Recipe for disaster? Nonsense, says NDP chair William McCurdy. Everything’s under control, he tells an obviously skeptical Alisyn Camerota on CNN’s New Day:
Nevada Democratic Party Chairman William McCurdy says the party is making sure that “what happened in Iowa will not happen in Nevada.”
“[We’ve] made sure to implement off-the-shelf, low-tech options… and help them eliminate human error,” he adds.https://t.co/ZXj5kwrRI6 pic.twitter.com/MKoMbykjaa— New Day (@NewDay) February 21, 2020
As CNN notes, the precinct captains only got these devices and instructions over the last 48 hours. That doesn’t sound as though the NDP has had any chance to run this system under a full-load test, which is what happened in Iowa as well, with disastrous consequences. At the very least, they have prepared the precincts to deal with a pen-and-paper solution, but that’s not going to help them overcome the complexity of translating the early-voting ranked choice outcomes with the caucusing viability-test realignments. Camerota specifically asks McCurdy about that issue, and McCurdy dodges it.
And that’s not the only emerging concern from Nevada tomorrow, either. The Washington Post’s report on the preparations make it sound as if the NDP has had to make it up as they went along, including the technology:
This year, the Nevada caucuses bring additional challenges. In an effort to increase voter turnout after long lines and confusion in 2016, the party offered early voting as an alternative to the caucusing scheduled for Saturday morning.

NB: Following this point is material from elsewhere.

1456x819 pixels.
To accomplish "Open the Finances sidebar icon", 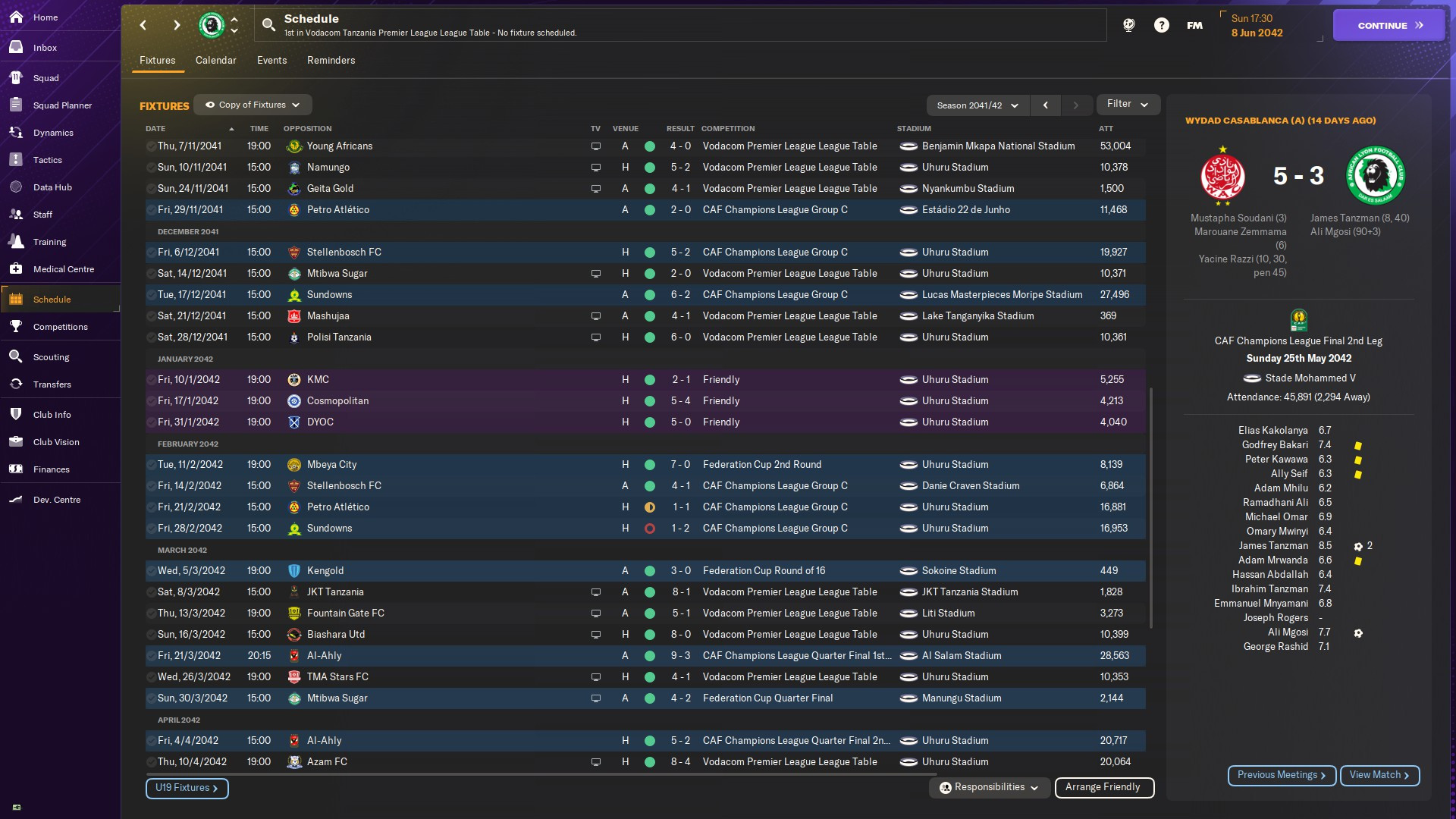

Rather than caucus, voters could rank three to five candidates by preference. Those results would later be incorporated into Saturday’s caucuses. …

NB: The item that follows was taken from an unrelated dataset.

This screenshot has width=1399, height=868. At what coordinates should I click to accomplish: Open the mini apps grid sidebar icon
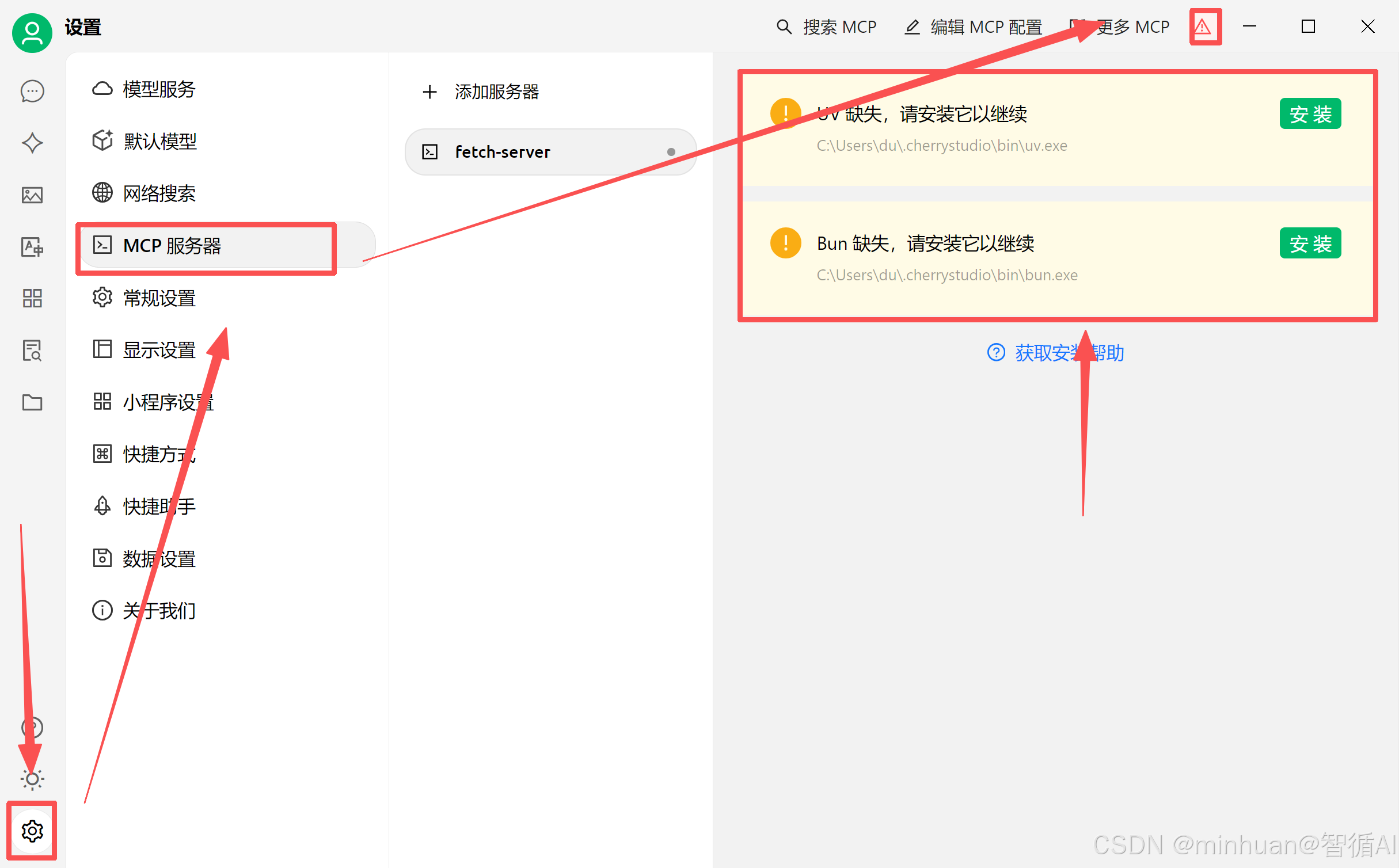[x=32, y=298]

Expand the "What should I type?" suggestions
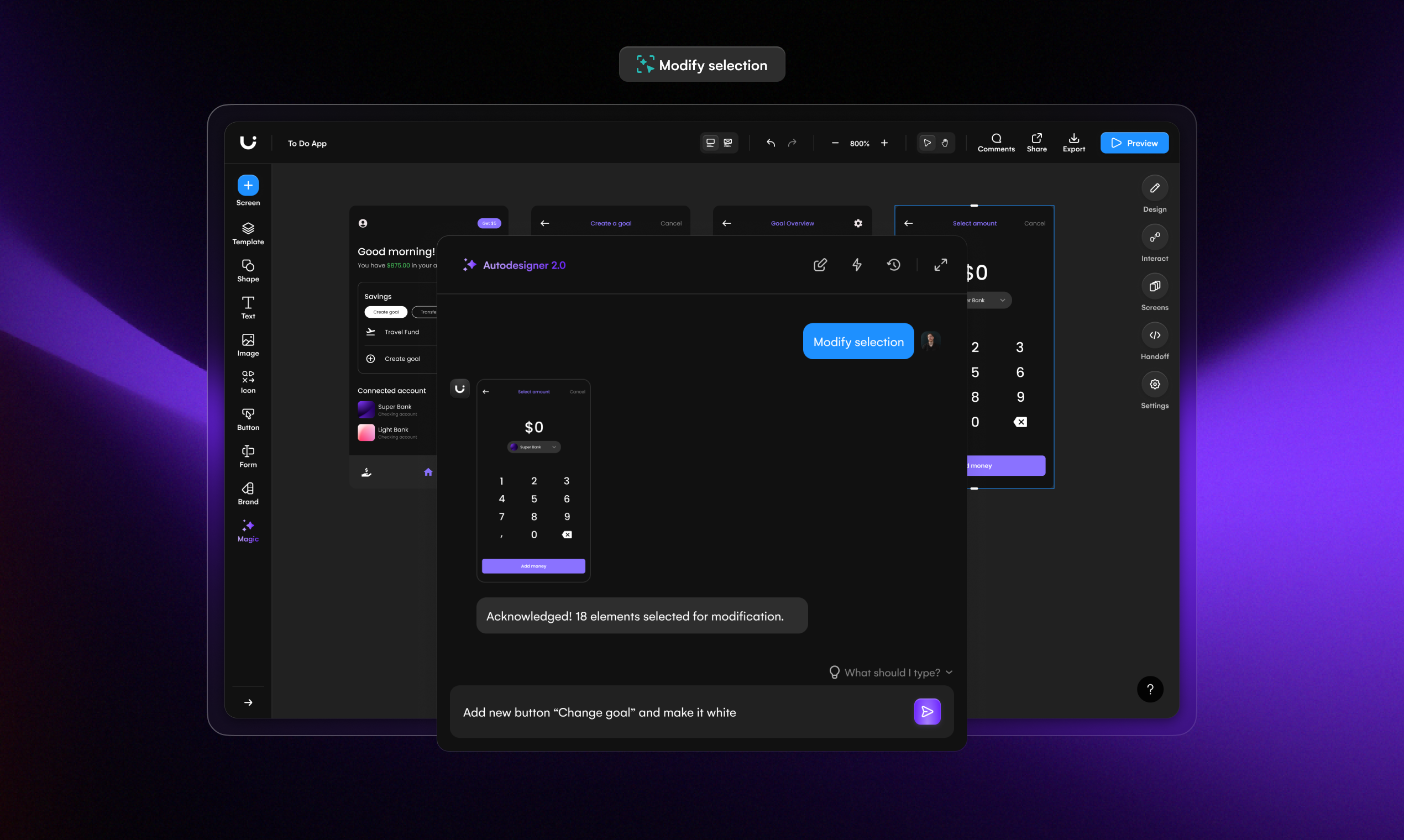click(x=891, y=673)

But the early voting created a new problem for caucus volunteers: more complicated math, with lots of variables around which candidates will make it through to the final tally.

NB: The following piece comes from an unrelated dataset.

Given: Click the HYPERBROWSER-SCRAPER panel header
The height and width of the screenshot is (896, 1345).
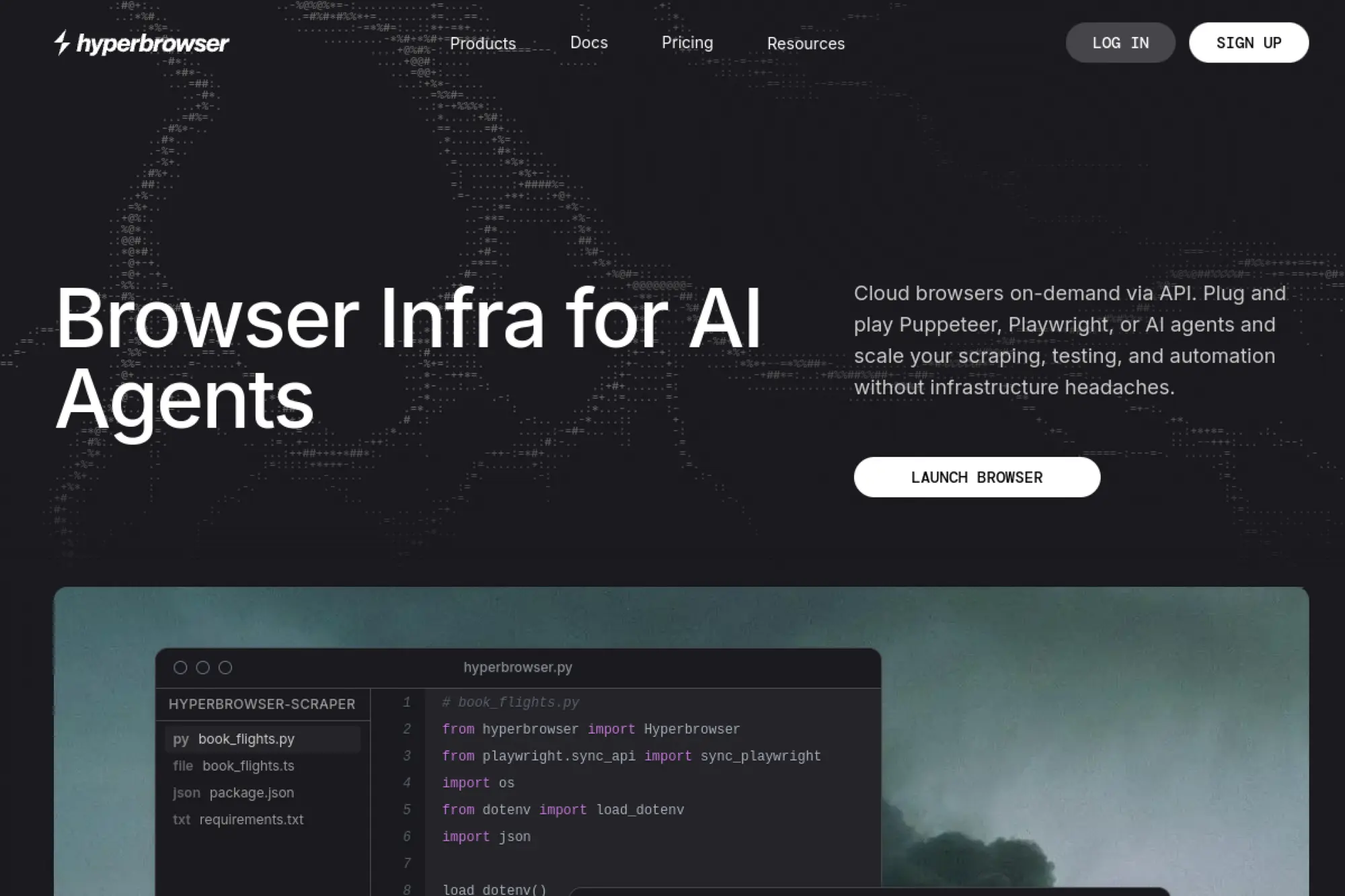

But how? What if voters only chose to rank candidates who turned out to be non-viable in the caucuses tomorrow? After all, some voters might not want to even offer ranked support for Bernie Sanders or Joe Biden or Elizabeth Warren, for whatever reason. Will their votes just get thrown out, or will NDP precinct officials act as proxied to redirect their votes?
At least one early voter was distinctly unimpressed by the circus:
Michael Roybal, a 31-year-old phlebotomist in Las Vegas, said that when he saw the debacle in Iowa on the news, he decided to vote early. He waited more than two hours to cast his vote for Sen. Bernie Sanders (I-Vt.) at a local library Tuesday, where billionaire candidate Tom Steyer had paid for a five-person mariachi band and a free taco stand to entertain early voters. “The caucus sounds like a mess,” Roybal said. “I think a normal primary would be fine.”
That’s the consensus developing after the Iowa debacle, certainly, but it came too late to cancel this exercise in 19th-century electoral practice. If parties want early voting, then they should commit to voting rather than caucusing, which is by definition an in-the-moment practice. The point of having a caucus is to get everyone into the same room at the same time to decide on a candidate. Absent that need, voting is the only sane choice.
Can the NDP pull off a reasonably problem-free caucus and get to a clear and reliable result? They didn’t sound all that confident earlier this week in either their tech solutions or their personnel training, Protocol and Slate reported:
Democrats desperately want to avoid another Iowa — that is, another technical snafu that derails a crucial state caucus. And so, with just days to go before the Nevada caucus, Democrats are recruiting volunteers with basic tech skills to sit at major precincts throughout the state and help precinct captains troubleshoot snags as they arise.
It’s kind of like teaching your parents how to use their new iPhones at Christmas, only in this case, it’s the democratic process at stake. …
According to the source, some 50 technical volunteers across the country have signed up to help so far. That’s hardly enough to pair a live tech-troubleshooter with every precinct captain in the state, which has approximately 2,000 precincts.
Have fun storming the castle, Nevada Democrats, and an early congratulations on your switch to a primary in 2024.